> [Goal of the exercise] Can you copy out every line of the entries below, requests included, with each coordinate in the answers scaled by 2.45 and rounded to a whole number (halves up), and the pictures left out?

> [Word and item position data]
↓↓↓

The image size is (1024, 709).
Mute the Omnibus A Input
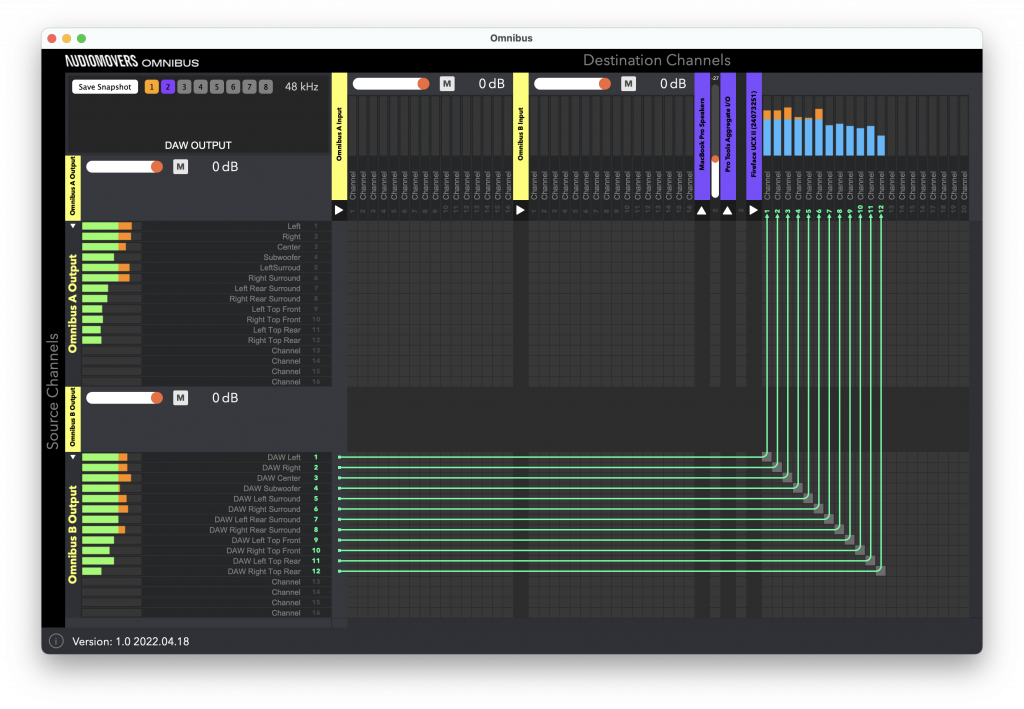coord(447,84)
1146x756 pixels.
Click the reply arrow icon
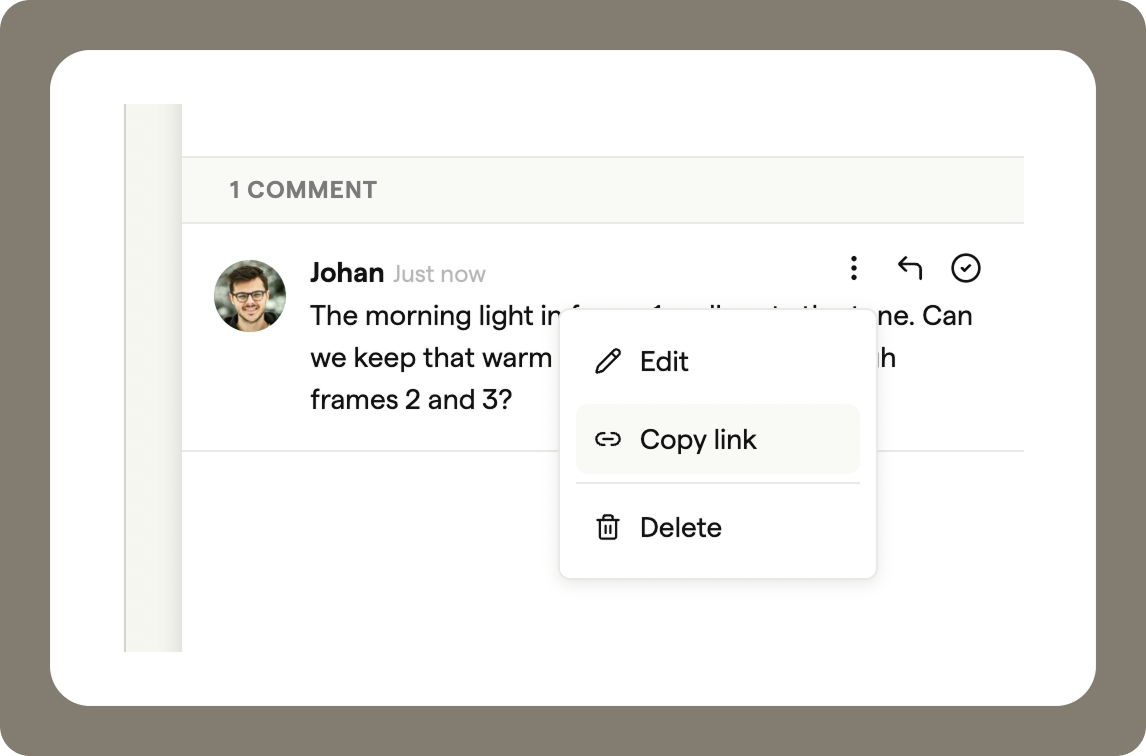[x=909, y=268]
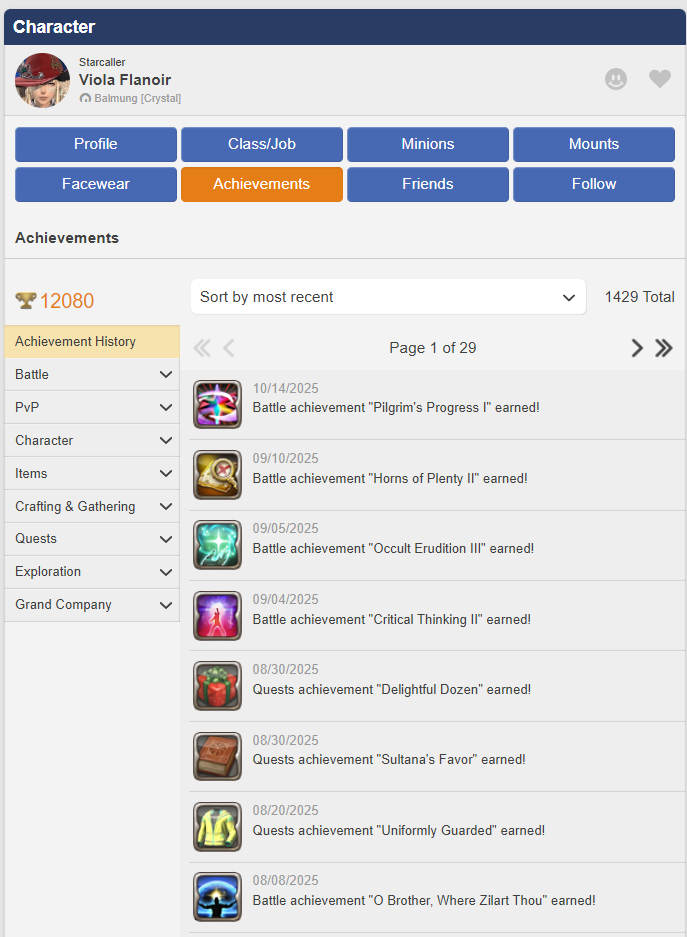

↑↑↑

> [Result]
The image size is (1024, 709).
Mute the Omnibus A Input
coord(1095,206)
1146x756 pixels.
Click the reply arrow icon
[x=2227, y=657]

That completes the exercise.